12/13/11

DB Versioning

If you deploy version 2.0 of your application against version 1.0 of your database, what do you get? A broken application, that's what. That's why your database should always be under source control, right next to your application code. You deploy the app, and you deploy the database.

When it comes to version control, the database is often a second or even third-class citizen. Version control for source code is used by most development teams today. It gives you a history of all the changes you made, you can use it to share your code with others and you can work on an experimental feature without polluting the stable product. These are just some of the reasons why version control software is considered indispensable today. But where does our database fit in all this? How can we share the changes we want to make to the database with our colleagues, and eventually with our production environment?

Database version control is something that most developers have to deal with regularly, yet only a few have actually thought about what solution might be best for them. Most people have a solution that sort of works for them, but when you ask them about the subject they are pretty convinced that there must be some better way to manage database changes, they're just not entirely sure what that solution is – but the silver bullet must be out there somewhere, right?

Writing your own script
A common starting point is to have a custom script to apply database patches (sometimes also called "deltas" or "migrations") to your database. This approach is widely used and works quite well for a lot of people. The idea behind this approach is simple: we store patch files in a directory in our project. These patch files are checked into version control alongside our source code.

whenever a developer makes a change to the database schema they must add the SQL patch file to this directory describing the change. The patch file is then checked in to version control together with the source code. When anyone updates a copy of the code, they will receive patch files as well as source code changes, and these patches need to be applied to the database to bring it to the version expected by the code.
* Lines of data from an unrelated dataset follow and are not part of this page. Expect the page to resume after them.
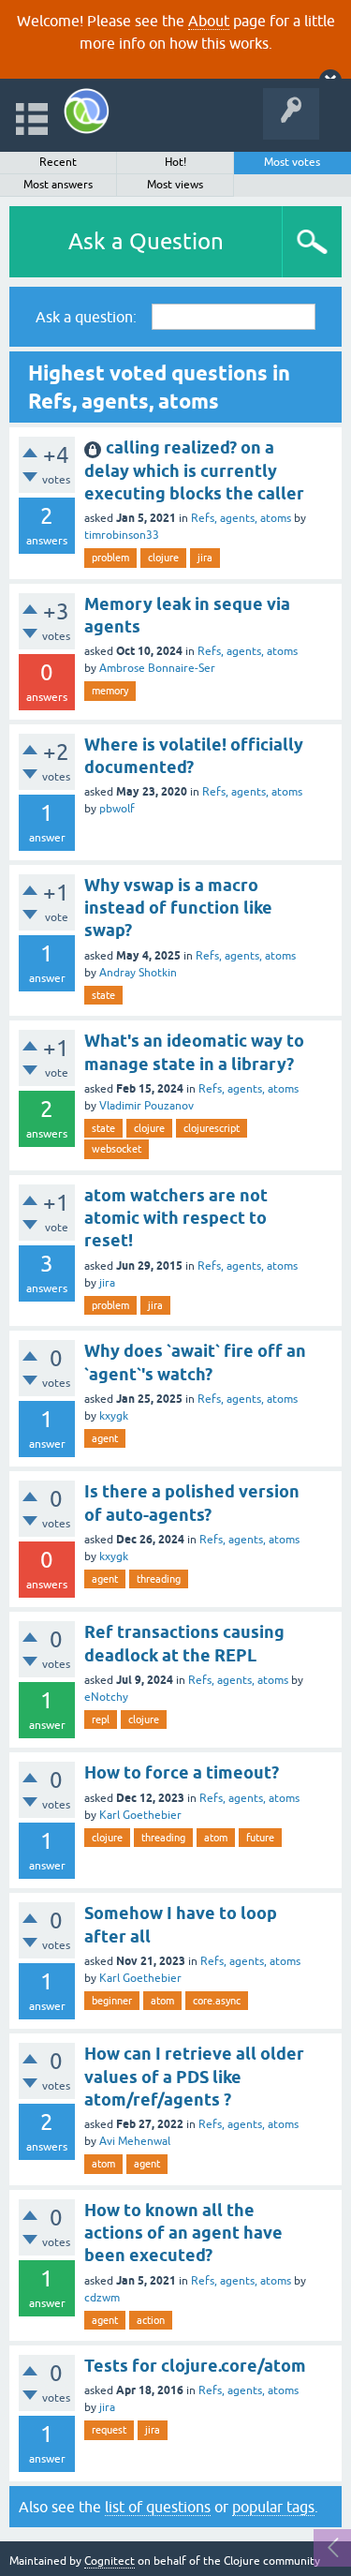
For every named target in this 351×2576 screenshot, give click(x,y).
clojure (163, 557)
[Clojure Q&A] (87, 111)
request (109, 2429)
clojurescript (211, 1128)
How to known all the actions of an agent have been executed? (183, 2233)
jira (204, 557)
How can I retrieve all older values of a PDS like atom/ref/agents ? (194, 2076)
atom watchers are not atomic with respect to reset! (176, 1218)
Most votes (292, 162)
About (208, 20)
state (103, 995)
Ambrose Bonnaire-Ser (157, 668)
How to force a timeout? (181, 1772)
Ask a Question (146, 241)
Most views (175, 184)
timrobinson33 (121, 535)
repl (101, 1719)
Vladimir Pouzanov (146, 1105)
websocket (116, 1148)
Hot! (175, 162)
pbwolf (117, 808)
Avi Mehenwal (134, 2141)
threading (159, 1579)
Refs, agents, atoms (241, 518)
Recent (58, 162)
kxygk (113, 1415)
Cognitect (109, 2561)
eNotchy (106, 1697)
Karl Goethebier (140, 1815)
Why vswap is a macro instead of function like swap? (178, 908)
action (151, 2320)
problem (110, 557)
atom (215, 1837)
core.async (217, 2000)
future (260, 1837)
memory (110, 690)
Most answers (58, 184)
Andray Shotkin (138, 972)
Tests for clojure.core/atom (195, 2365)
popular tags (273, 2506)
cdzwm (102, 2297)
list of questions (158, 2506)
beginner (112, 2000)
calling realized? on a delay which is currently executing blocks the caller (194, 470)
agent (105, 1438)
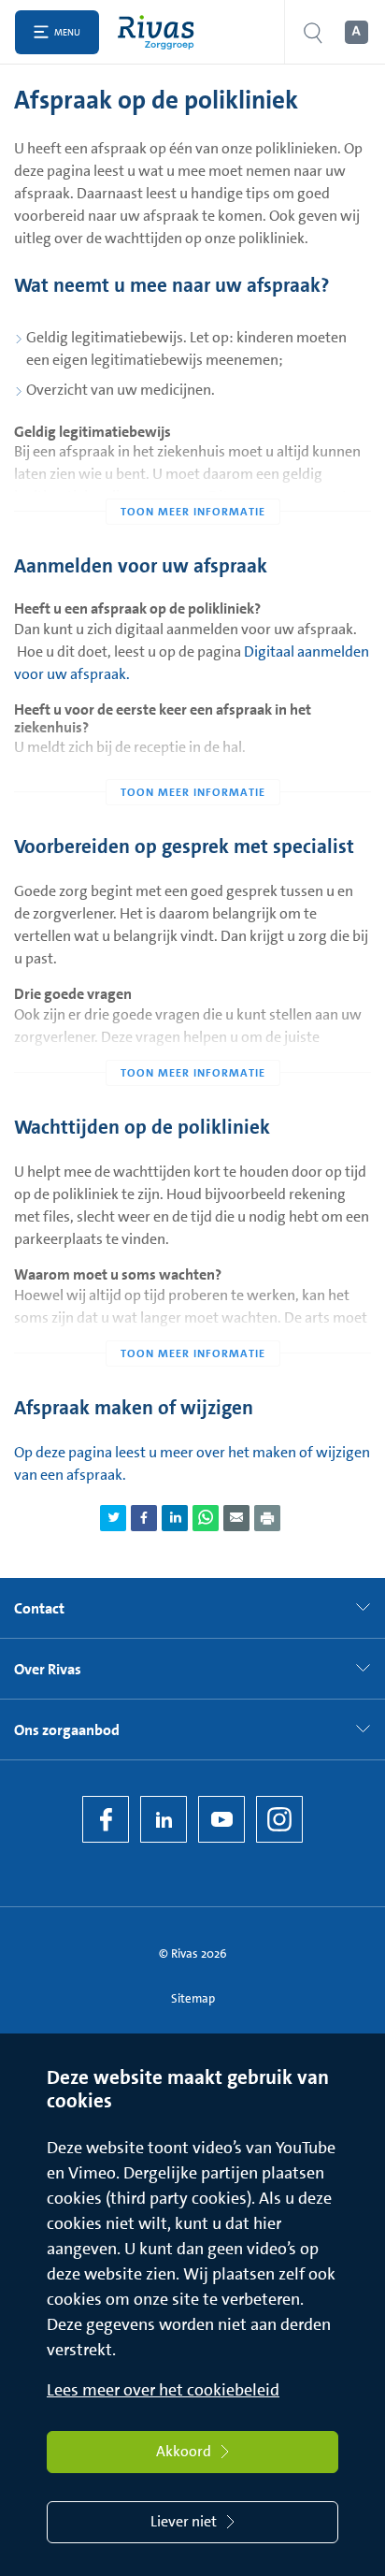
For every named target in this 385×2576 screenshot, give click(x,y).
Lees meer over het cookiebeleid (163, 2390)
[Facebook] (105, 1819)
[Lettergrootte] (355, 33)
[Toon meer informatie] (192, 474)
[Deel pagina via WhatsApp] (205, 1518)
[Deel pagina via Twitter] (113, 1518)
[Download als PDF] (267, 1518)
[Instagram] (279, 1819)
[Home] (160, 32)
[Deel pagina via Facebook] (144, 1518)
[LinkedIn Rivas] (163, 1819)
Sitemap (193, 1998)
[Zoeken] (313, 32)
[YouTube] (221, 1819)
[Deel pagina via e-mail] (236, 1518)
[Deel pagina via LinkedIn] (175, 1518)
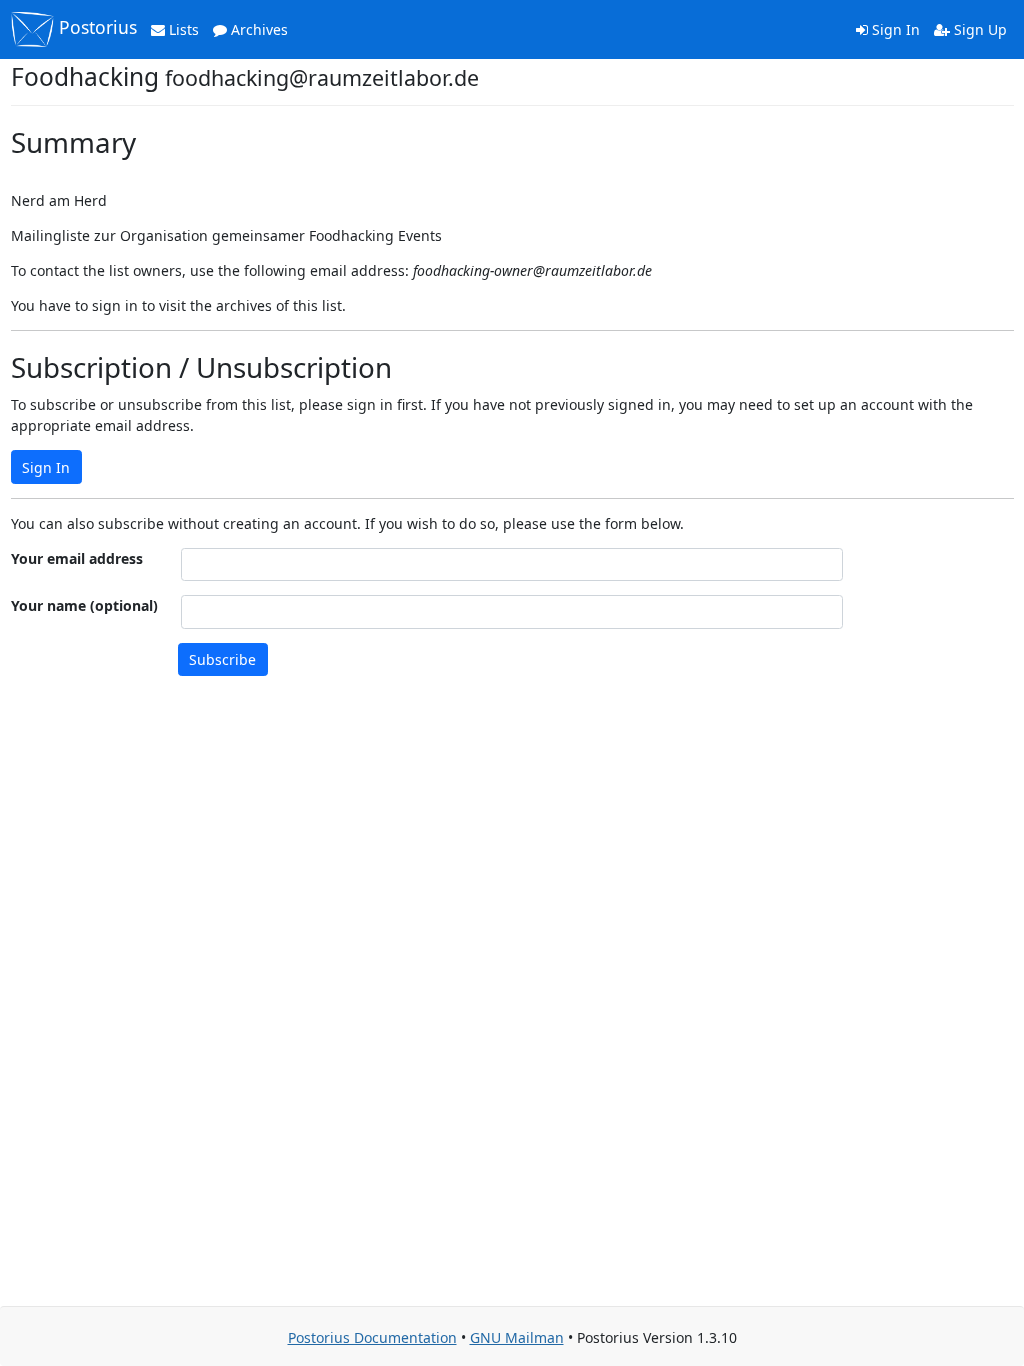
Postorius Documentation (372, 1337)
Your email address (77, 558)
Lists (182, 29)
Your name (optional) (84, 605)
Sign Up (978, 29)
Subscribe (222, 659)
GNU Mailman (517, 1337)
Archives (257, 29)
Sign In (894, 29)
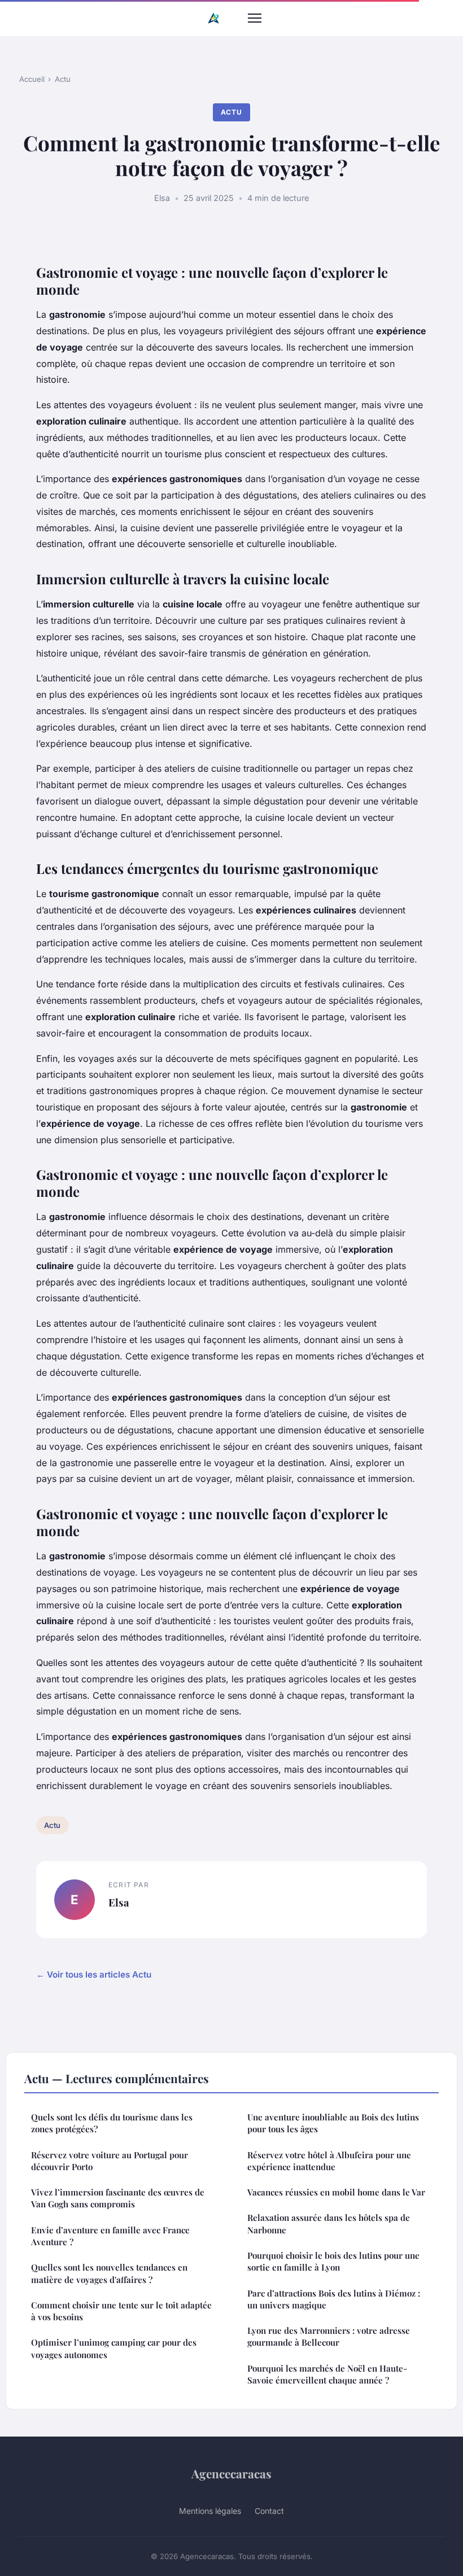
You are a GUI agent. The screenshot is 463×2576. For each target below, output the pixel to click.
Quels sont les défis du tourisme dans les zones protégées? (112, 2123)
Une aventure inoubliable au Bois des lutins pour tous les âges (333, 2123)
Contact (269, 2511)
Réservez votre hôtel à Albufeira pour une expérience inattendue (329, 2160)
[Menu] (254, 18)
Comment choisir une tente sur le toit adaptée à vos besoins (121, 2311)
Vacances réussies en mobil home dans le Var (336, 2192)
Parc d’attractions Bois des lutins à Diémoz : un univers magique (333, 2299)
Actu (63, 79)
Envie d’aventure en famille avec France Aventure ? (110, 2235)
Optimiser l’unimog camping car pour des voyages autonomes (113, 2348)
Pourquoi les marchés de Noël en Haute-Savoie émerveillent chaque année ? (327, 2374)
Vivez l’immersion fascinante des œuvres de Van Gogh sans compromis (117, 2198)
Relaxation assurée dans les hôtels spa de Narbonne (328, 2223)
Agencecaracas (231, 2473)
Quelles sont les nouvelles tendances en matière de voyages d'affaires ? (109, 2273)
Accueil (32, 79)
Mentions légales (210, 2511)
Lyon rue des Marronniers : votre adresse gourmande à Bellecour (328, 2336)
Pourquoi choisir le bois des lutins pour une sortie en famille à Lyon (333, 2261)
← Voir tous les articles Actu (93, 1974)
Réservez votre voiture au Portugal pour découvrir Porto (109, 2160)
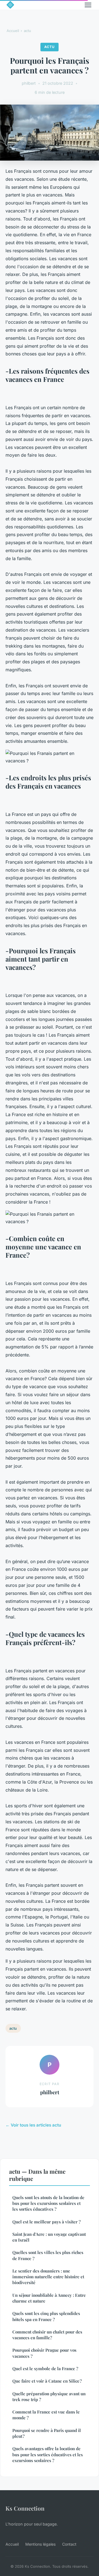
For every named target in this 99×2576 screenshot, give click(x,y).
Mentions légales (40, 2544)
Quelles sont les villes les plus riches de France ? (47, 2255)
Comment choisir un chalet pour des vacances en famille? (47, 2334)
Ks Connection (25, 2508)
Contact (69, 2544)
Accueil (13, 30)
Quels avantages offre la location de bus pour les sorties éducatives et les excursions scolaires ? (47, 2454)
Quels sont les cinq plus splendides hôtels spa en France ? (46, 2316)
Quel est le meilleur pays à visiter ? (46, 2221)
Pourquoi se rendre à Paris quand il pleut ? (46, 2433)
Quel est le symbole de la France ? (45, 2368)
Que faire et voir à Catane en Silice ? (47, 2381)
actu (27, 30)
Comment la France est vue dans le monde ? (46, 2414)
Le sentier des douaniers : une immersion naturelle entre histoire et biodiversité (48, 2276)
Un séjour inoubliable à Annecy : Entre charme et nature (49, 2298)
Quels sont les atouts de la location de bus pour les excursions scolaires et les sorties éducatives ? (48, 2203)
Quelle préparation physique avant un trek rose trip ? (49, 2396)
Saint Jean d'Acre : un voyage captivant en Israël (49, 2237)
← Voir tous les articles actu (33, 2125)
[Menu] (88, 5)
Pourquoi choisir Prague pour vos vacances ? (44, 2353)
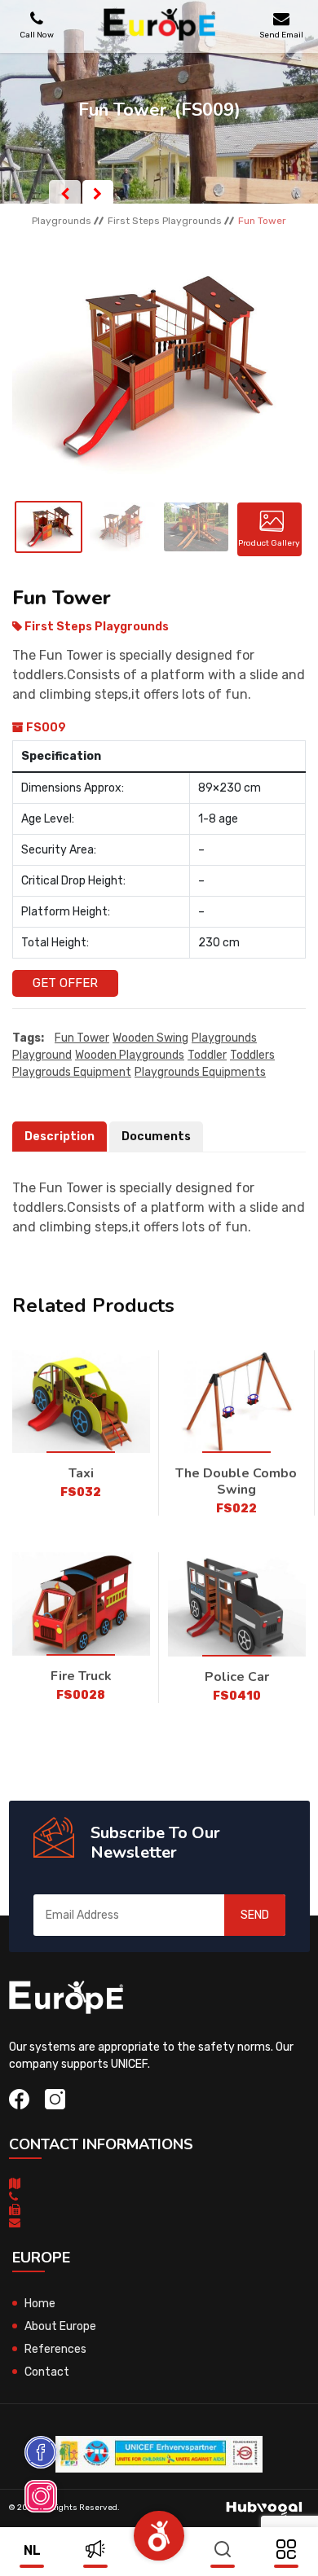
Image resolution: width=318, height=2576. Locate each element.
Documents (156, 1136)
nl (32, 2550)
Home (39, 2304)
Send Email (281, 34)
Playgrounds (61, 220)
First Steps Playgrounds (165, 220)
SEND (255, 1915)
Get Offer (65, 983)
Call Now (37, 34)
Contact (46, 2372)
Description (59, 1136)
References (55, 2349)
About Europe (60, 2326)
In order to automate this using a script, our script basically needs to do two things

Run database patches on the database
Remember which one we executed last, so next time we know which ones to execute
To keep track of which patch file we executed last, we could simply update a value in our database, first checking the current patch level and then running any later scripts. 

This approach works well and is much better than making manual or undocumented database changes. We could create a simple script that updates our project from source control and then runs any patches automatically, and use this to update our projects on both development and production platforms.

As simple as this solution might look, similar solutions work quite well for many applications and these make a great starting point for implementing database version control in your own projects

Rollback
Of course you hope to never get into this situation, but sometimes you might want roll back a production update. This can for example happen when the application was insufficiently tested, or when the application behaves or performs differently on the production machines than expected. Rolling back your source code is usually quite simple: you can just change the symlink to the directory containing the previous version, or use your version control software to update the code base to an earlier revision. For databases though, reverting is a bit more complicated.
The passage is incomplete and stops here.